Lastly, and most importantly for my studies, you changed how the education and university systems worked. These are the tangible impacts that I never knew, but of which I was ultimately informed.
And now I can see how it has benefitted my everyday life, as a young student 30 years on from your Prime Ministership.
What I attribute you with most is your larrikinism and relatability. Your line, “any boss who sacks anyone for not turning up today is a bum”, is one I have remembered for a long time through replayed footage and famed stories. Adults who were alive for that 1983 America’s Cup victory and your reaction still fondly recall it, perhaps now with glassy eyes.
I remember seeing your face on random news reports around election time, smiling cheekily and talking to a bubbling crowd who all just wanted to catch a glimpse of you.
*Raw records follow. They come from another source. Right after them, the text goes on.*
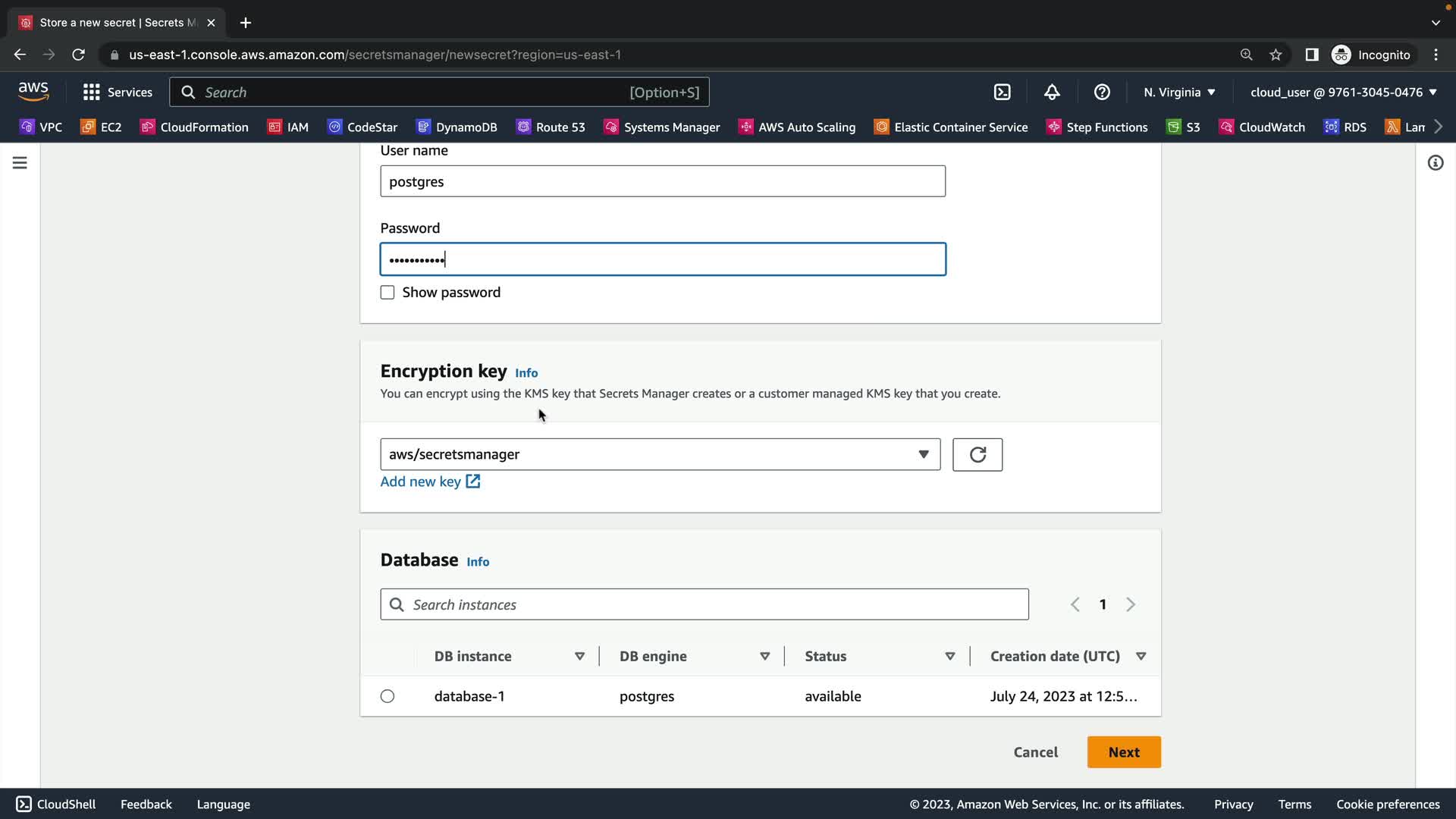This screenshot has height=819, width=1456.
Task: Click the help question mark icon
Action: [x=1102, y=92]
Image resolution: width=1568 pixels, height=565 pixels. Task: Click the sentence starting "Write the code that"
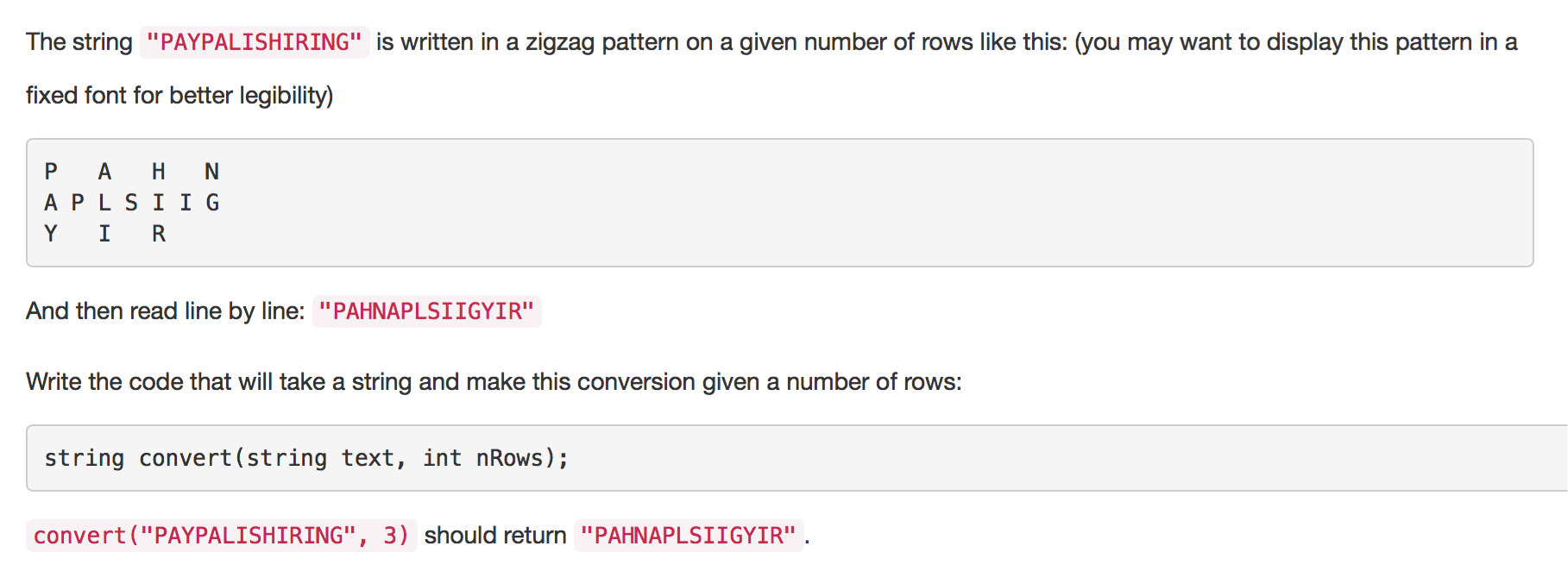(494, 382)
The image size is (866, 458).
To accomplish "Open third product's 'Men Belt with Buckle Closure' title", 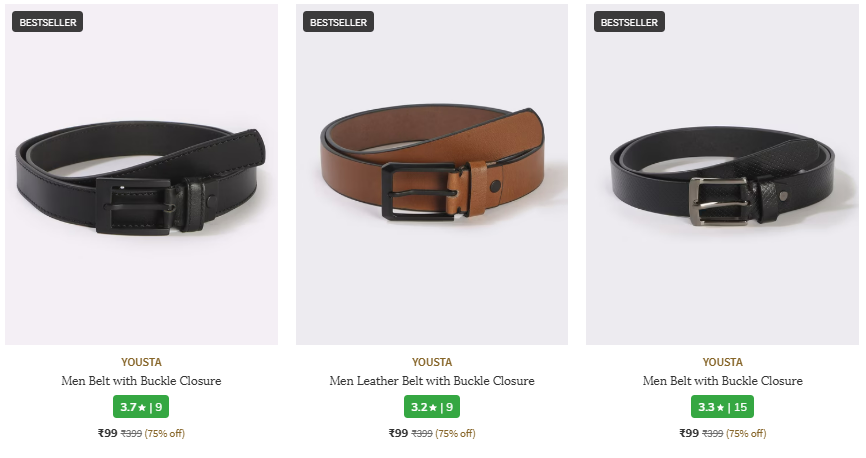I will 722,381.
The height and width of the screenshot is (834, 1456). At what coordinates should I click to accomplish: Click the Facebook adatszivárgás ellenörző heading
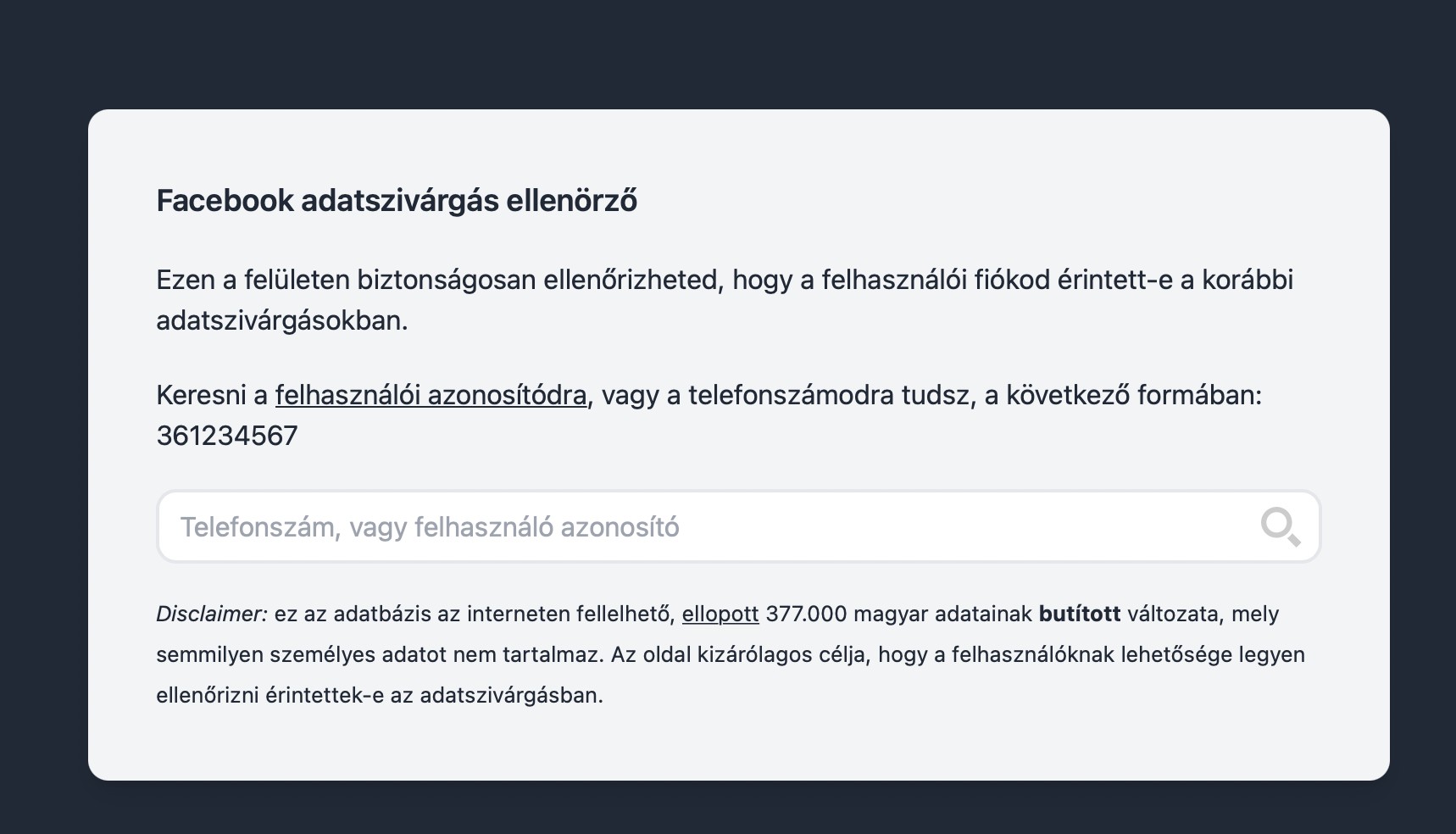pos(397,201)
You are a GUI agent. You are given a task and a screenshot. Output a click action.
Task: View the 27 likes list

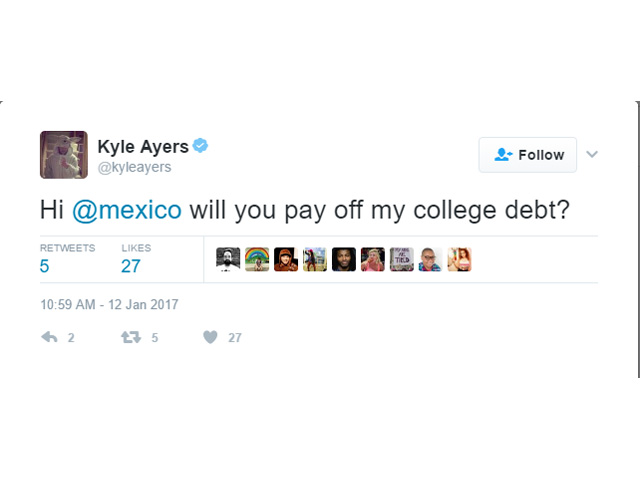(136, 259)
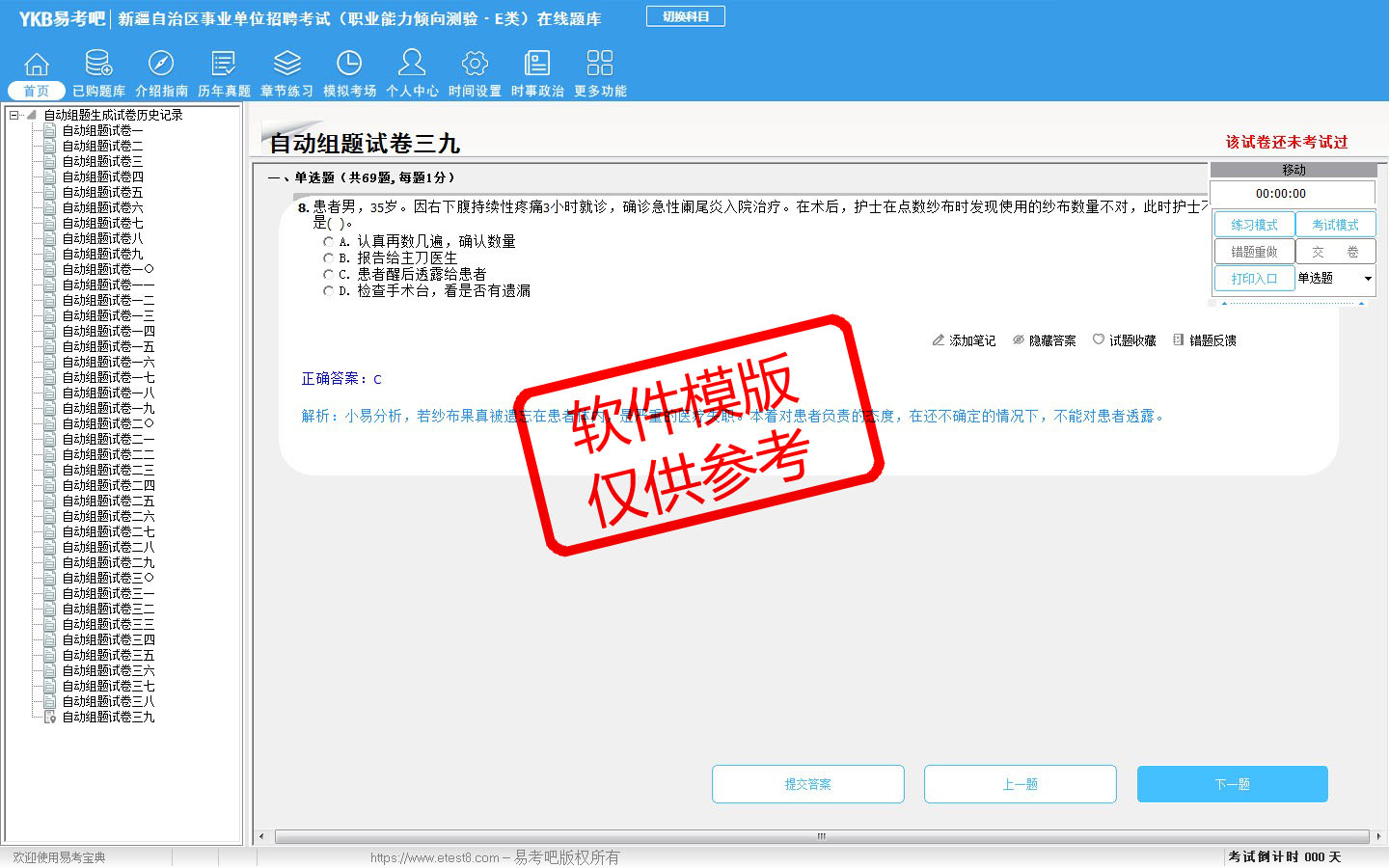Click the 介绍指南 compass icon
This screenshot has height=868, width=1389.
coord(161,64)
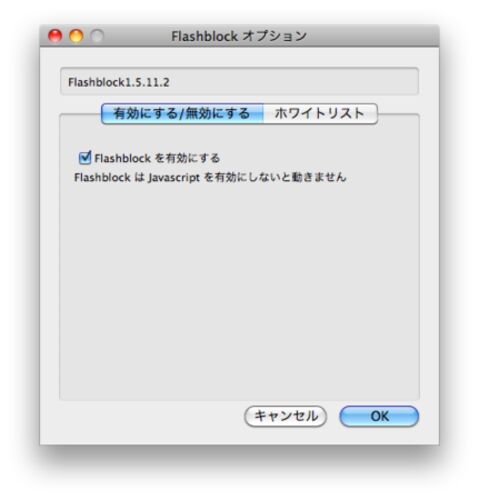Viewport: 479px width, 500px height.
Task: Show the enable/disable tab
Action: pyautogui.click(x=182, y=114)
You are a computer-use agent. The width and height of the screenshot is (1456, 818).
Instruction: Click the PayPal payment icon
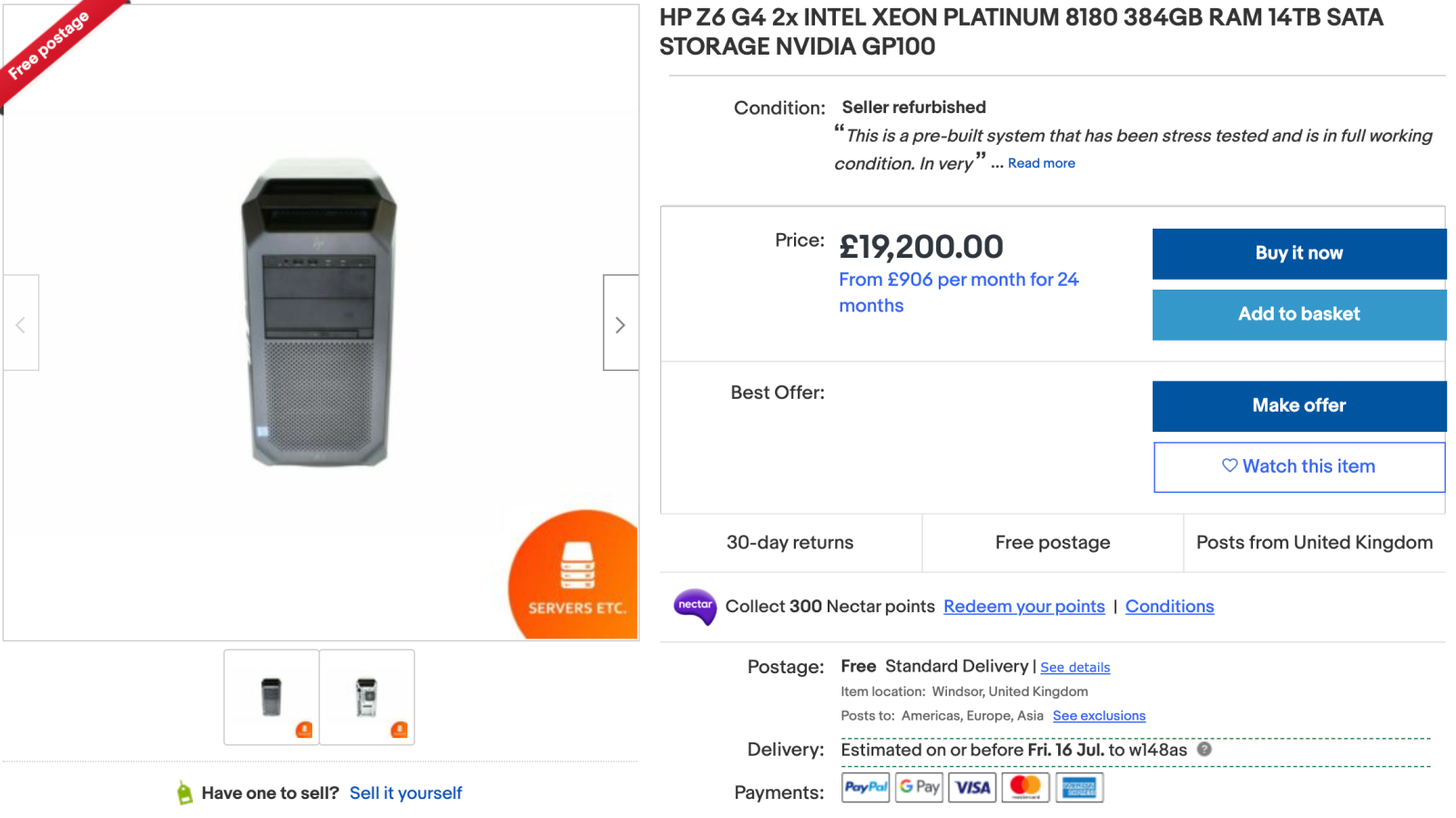pos(865,787)
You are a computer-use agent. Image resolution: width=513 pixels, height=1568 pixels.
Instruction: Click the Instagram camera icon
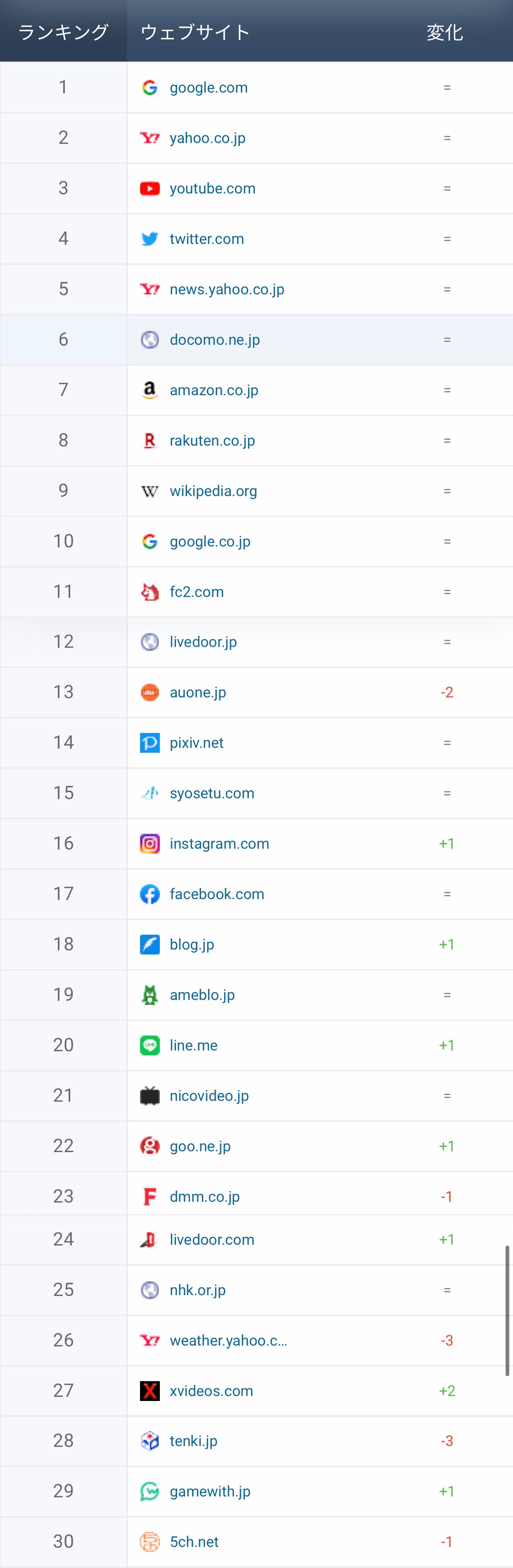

Most recently, I recall your presence at many a day of test match cricket at the SCG, happily interacting with any crowd member and willingly sculling a cup of beer at their request. You weren’t hard to convince, and everyone would have a great laugh afterwards.
When I saw you had passed away, I felt like the fun-loving line of Prime Minister’s had finally gone. Nowadays, it’s all too doom and gloom, all accusations and no laughs. No relatable chats or days with regular people. It’s not what I’ve seen of you, and the way people looked up to you. Social media erupted at the news, and for the first time in my life Labor and Liberal voters all agreed. No matter their political views, Australians praise you and begrudgingly respect you deeply.
I don’t know enough about you to form a complete political opinion on you, so I must base my view on what I have been told. And everything I have ever known and seen is that you were a wonderful Australian. A proud man who was dearly treasured by our nation. I thank you deeply for that. You’ve done your job perfectly. Now you deserve to rest in peace with as many beers ready to drink by your side.